Introduction
With SQL Server, the NOLOCK
hint is very tempting especially with SELECT
statements where at least one of the tables is frequently updated. Using NOLOCK
removes all queuing problems and the SELECT
statement runs smoothly, but not without side effects.
Why do we need a hint at all
The first question might be that why do we need to add this hint to get the statement running without additional waits. The answer lies on a basic database management system principle: ACID (atomicity, consistency, isolation, and durability). The property isolation defines that other transactions may not see incomplete modifications. Since SQL Server (when the default locking scenario is used) uses exclusive locks which prevent acquiring read (shared) locks, all reading operations must wait until exclusive locks are released. This causes the SELECT
statement to wait if the data to be fetched is locked exclusively.
Using the NOLOCK
hint (which means exactly the same as READUNCOMMITTED
) actually bypasses the check for exclusive locks and does not set shared locks at all. So what it also means is that the query sees data that is not yet committed to the database which may result in a dirty read. This means that the modifications are not isolated so one of the main database principles is ignored. This is why NOLOCK
-like behaviour isn't used by default.
What it actually means
Let's take an example. First let's create the necessary objects.
CREATE SCHEMA LockTest;
GO
IF OBJECT_ID ( 'LockTest.OrderEntry', 'U' ) IS NOT NULL
DROP TABLE LockTest.OrderEntry;
GO
CREATE TABLE LockTest.OrderEntry (
Id int not null identity(1,1) primary key,
Amount int not null,
UnitPrice decimal not null,
Area int not null
);
GO
IF OBJECT_ID ( 'LockTest.AddOrders', 'P' ) IS NOT NULL
DROP PROCEDURE LockTest.AddOrders;
GO
CREATE PROCEDURE LockTest.AddOrders @OrderCount int AS
BEGIN
DECLARE @counter int = 0;
WHILE (@counter < @OrderCount) BEGIN
INSERT INTO LockTest.OrderEntry
(Amount, UnitPrice, Area)
VALUES
(ROUND(RAND()*100, 0), ROUND(RAND()*100, 2), ROUND(RAND()*10, 0));
SET @counter = @counter + 1;
END;
END;
GO
So now we have a single table and a procedure to create some random data. Let's add something to the table.
BEGIN TRANSACTION;
EXEC LockTest.AddOrders @OrderCount=100;
COMMIT;
Now if we get the sales amounts per area, the result is something like the following. Note that your results are different due to the random values.
SELECT TOP(3)
Area, SUM(Amount * UnitPrice) AS TotalSales
FROM LockTest.OrderEntry
GROUP BY Area
ORDER BY Area;
And the results:
Area TotalSales
---- ----------
0 10454
1 22608
2 22038
Simultaneous transactions, normal behaviour
Now if the database is updated and queried at the same time, what happens in the normal situation? The DML operation takes the necessary locks and possibly prevents the query from finishing. This can be tested with the following. The test requires that you have two simultaneous connections to the database.

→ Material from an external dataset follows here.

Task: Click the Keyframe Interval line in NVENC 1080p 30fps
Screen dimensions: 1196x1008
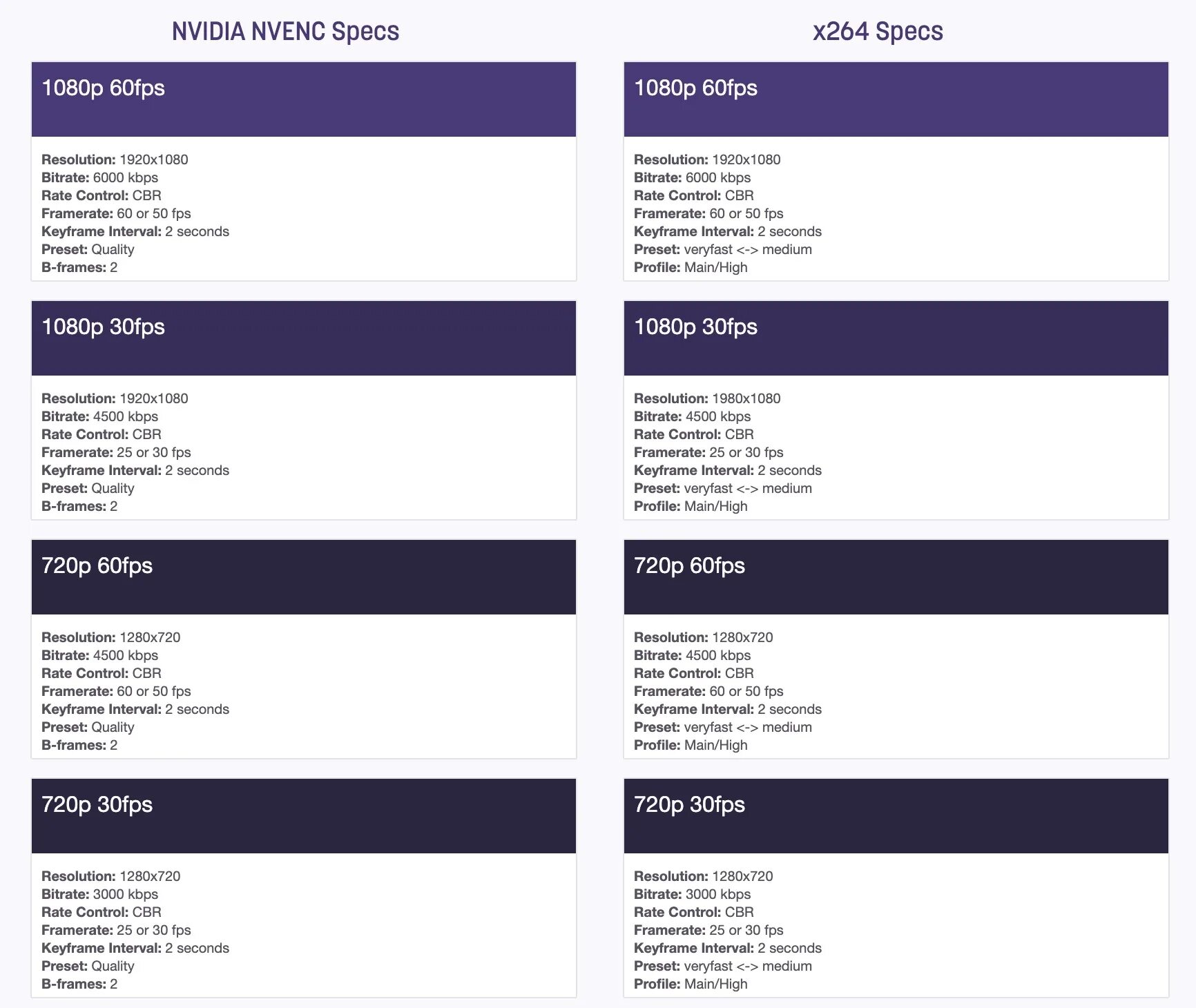Action: click(135, 470)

In session 1, add new rows in a transaction, leave the transaction open.
BEGIN TRANSACTION
EXEC LockTest.AddOrders @OrderCount=10000;
And using session 2, query again for the top 3 areas. This query won't finish but remains running and waiting for the locks to be released.
SELECT TOP(3)
Area, SUM(Amount * UnitPrice) AS TotalSales
FROM LockTest.OrderEntry
GROUP BY Area
ORDER BY Area;
Now when session 1 rolls back, the transaction locks are released and the query in session 2 continues.
ROLLBACK;
And immediately the results are displayed for session 2.
Area TotalSales
---- ----------
0 10454
1 22608
2 22038
As you see, the results are the same as previously since all the modifications were rolled back.
Results when NOLOCK is used
Now we use the exact same scenario as previously, but this time with the NOLOCK
hint.
In session 1, again add new rows in a transaction, and leave the transaction open.
BEGIN TRANSACTION
EXEC LockTest.AddOrders @OrderCount=10000;
And using session 2, query again for the top 3 areas, but this time with the NOLOCK
hint.
SELECT TOP(3)
Area, SUM(Amount * UnitPrice) AS TotalSales
FROM LockTest.OrderEntry WITH (NOLOCK)
GROUP BY Area
ORDER BY Area;
Results are shown immediately (again your results may differ because of the random values).
Area TotalSales
---- ----------
0 1321810
1 2417946
2 2539965
Now the session 1 rolls back the transaction.
ROLLBACK;
And the exact same query is executed in session 2.
SELECT TOP(3)
Area, SUM(Amount * UnitPrice) AS TotalSales
FROM LockTest.OrderEntry WITH (NOLOCK)
GROUP BY Area
ORDER BY Area;
The results are original since session 1 rolled back the whole thing.
Area TotalSales
---- ----------
0 10454
1 22608
2 22038
Conclusions
What we saw was a dirty read. For a moment, we saw data from the database which (in a sense of isolation) wasn't persistent. So is this a bad thing? Well, it depends on the business logic. Imagine that you're creating a banking application, I'd bet that dirty read is something you really want to avoid. On the other hand, if you typically don't have rollbacks and if you do, and the false data you possibly see doesn't have a negative impact, then you can consider using NOLOCK
.
History
- February 11, 2011: Created.